*SELECTED EXTRACT*:
____
Awk doesn't match all match all my entries

Question

I'm trying to make "a script" - essentially an awk command - to extract the prototypes of functions of C code in a .c file to generate automatically a header .h. I'm new with awk so I don't get all the details.

This is a sample of the source .c :

dict_t dictup(dict_t d, const char * key, const char * newval)
{

  int i = dictlook(d, key);

  if (i == DICT_NOT_FOUND) {

    fprintf(stderr, "key \"%s\" doesn't exist.\n", key);
    dictdump(d);
  }
  else {

    strncpy(d.entry[i].val, newval, DICTENT_VALLENGTH);
  }

  return d;
}


dict_t* dictrm(dict_t* d, const char * key) {

  int i = dictlook(d, key);

  if (i == DICT_NOT_FOUND) {

    fprintf(stderr, "key \"%s\" doesn't exist.\n", key);
    dictdump(d);
  }
  else {
    d->entry[i] = d->entry[--d.size];
  }
  if ( ((float)d->size)/d.maxsise < 0.25 ) {
    d->maxsize /= 2; 
    d->entry = realloc(d->entry, d->maxsize*sizeof(dictent_t*));
  }

  return d;
}

And what I want to generate :

dict_t dictup(dict_t d, const char * key, const char *newval); 
dict_t* dictrm(dict_t* d, const char * key);

My command with the full regex looks like this :

 awk '/^[a-zA-Z*_]+[:space:]+[a-zA-Z*_]+[:space:]*\(.*?\)/{ print $0 }' dict3.c

But I don't get nothing with it. So I've tried to squeeze it just to see if I can come with something. I've tried this :

awk '/^[a-zA-Z*_]+[:space:]+[a-zA-Z*_]+/{ print $0 }' dict3.c

And I get that :

dictent_t* dictentcreate(const char * key, const char * val)
____
Saved data entries:

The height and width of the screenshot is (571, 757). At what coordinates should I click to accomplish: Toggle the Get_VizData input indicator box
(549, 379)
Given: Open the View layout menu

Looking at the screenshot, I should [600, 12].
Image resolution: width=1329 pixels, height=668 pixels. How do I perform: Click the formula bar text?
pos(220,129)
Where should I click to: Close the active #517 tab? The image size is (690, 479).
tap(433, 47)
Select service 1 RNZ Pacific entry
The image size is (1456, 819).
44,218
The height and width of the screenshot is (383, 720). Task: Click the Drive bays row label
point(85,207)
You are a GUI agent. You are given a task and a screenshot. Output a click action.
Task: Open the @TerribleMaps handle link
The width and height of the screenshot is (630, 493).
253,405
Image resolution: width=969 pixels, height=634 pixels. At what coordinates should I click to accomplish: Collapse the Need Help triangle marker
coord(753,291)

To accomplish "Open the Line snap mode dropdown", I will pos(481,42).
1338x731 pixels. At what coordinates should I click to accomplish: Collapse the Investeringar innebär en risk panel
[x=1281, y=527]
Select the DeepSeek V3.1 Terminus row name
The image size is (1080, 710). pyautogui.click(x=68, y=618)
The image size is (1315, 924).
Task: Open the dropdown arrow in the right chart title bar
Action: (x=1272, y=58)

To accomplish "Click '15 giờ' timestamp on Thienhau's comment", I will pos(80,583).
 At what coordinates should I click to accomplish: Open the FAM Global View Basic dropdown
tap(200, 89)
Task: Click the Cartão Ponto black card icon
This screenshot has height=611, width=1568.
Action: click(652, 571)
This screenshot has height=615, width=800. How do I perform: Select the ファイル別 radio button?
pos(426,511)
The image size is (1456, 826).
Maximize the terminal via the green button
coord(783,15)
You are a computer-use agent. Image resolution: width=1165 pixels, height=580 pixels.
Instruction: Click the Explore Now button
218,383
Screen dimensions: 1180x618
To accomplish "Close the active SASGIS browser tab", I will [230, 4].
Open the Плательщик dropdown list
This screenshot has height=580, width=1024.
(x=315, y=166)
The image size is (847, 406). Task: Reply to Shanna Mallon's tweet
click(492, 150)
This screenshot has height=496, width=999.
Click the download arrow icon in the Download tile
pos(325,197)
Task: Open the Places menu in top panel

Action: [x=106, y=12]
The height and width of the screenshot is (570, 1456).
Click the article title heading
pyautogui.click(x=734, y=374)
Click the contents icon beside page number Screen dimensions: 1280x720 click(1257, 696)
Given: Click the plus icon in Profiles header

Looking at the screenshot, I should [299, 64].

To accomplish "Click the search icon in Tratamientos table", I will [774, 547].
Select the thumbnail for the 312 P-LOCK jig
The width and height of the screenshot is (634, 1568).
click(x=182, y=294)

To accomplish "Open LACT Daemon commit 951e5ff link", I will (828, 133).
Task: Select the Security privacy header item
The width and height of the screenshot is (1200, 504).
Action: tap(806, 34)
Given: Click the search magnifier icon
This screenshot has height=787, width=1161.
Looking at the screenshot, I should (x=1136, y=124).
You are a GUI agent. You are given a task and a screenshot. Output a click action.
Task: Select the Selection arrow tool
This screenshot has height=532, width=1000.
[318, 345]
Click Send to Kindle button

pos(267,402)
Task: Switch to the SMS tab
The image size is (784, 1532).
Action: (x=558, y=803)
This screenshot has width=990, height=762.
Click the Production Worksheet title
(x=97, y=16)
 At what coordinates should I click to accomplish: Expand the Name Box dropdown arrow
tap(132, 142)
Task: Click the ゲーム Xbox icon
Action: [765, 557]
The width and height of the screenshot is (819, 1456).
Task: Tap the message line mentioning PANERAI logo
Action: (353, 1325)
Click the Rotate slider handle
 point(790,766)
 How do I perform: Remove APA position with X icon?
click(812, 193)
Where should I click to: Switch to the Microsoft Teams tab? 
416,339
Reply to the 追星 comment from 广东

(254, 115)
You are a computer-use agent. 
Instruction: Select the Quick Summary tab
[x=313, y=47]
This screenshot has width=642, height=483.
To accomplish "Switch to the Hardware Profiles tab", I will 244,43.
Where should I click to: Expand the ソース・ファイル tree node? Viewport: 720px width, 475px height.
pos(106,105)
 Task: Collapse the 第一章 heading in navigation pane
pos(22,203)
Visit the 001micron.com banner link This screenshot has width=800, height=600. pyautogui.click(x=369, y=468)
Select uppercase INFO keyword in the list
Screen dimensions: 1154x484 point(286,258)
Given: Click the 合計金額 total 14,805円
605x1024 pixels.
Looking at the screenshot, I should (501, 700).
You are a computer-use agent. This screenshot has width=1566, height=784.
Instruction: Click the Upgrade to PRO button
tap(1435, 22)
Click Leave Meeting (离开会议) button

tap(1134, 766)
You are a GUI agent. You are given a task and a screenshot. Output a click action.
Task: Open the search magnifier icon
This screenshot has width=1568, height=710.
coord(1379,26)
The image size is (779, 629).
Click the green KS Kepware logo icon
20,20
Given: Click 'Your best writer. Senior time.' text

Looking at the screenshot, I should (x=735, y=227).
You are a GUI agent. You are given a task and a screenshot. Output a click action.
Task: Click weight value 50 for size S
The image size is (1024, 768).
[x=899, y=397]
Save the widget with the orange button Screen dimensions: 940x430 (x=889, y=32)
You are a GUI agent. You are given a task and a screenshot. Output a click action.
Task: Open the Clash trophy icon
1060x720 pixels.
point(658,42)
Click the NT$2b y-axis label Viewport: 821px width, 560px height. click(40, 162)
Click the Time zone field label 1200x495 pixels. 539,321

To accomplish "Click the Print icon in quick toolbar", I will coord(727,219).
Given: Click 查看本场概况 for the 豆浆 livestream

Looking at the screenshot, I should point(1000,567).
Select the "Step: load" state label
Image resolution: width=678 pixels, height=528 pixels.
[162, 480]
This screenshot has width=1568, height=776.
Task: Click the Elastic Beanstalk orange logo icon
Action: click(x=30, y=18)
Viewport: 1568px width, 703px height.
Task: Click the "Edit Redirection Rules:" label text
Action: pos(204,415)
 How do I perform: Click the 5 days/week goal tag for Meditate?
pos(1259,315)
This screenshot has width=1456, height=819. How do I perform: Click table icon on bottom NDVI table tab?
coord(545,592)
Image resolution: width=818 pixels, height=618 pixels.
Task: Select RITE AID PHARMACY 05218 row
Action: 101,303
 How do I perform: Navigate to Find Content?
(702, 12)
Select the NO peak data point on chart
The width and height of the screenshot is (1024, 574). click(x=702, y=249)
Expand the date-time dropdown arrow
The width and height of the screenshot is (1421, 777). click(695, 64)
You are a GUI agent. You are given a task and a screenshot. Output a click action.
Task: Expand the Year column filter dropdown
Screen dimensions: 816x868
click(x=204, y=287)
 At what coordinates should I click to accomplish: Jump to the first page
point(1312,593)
____
*AIM A*:
Answer these about the awk question:
(i) What kind of file does the asker want to generate automatically?
(ii) Which file name is passed to both awk commands?
(iii) What line does the shortened command output?
*AIM B*: Please reproduce the awk question from "dict_t dictup(dict_t d, const char * key, const char *newval);" up to and including "char * val)".

*EXERCISE OUTPUT A*:
(i) A header .h file
(ii) dict3.c
(iii) dictent_t* dictentcreate(const char * key, const char * val)

*EXERCISE OUTPUT B*:
dict_t dictup(dict_t d, const char * key, const char *newval); 
dict_t* dictrm(dict_t* d, const char * key);

My command with the full regex looks like this :

 awk '/^[a-zA-Z*_]+[:space:]+[a-zA-Z*_]+[:space:]*\(.*?\)/{ print $0 }' dict3.c

But I don't get nothing with it. So I've tried to squeeze it just to see if I can come with something. I've tried this :

awk '/^[a-zA-Z*_]+[:space:]+[a-zA-Z*_]+/{ print $0 }' dict3.c

And I get that :

dictent_t* dictentcreate(const char * key, const char * val)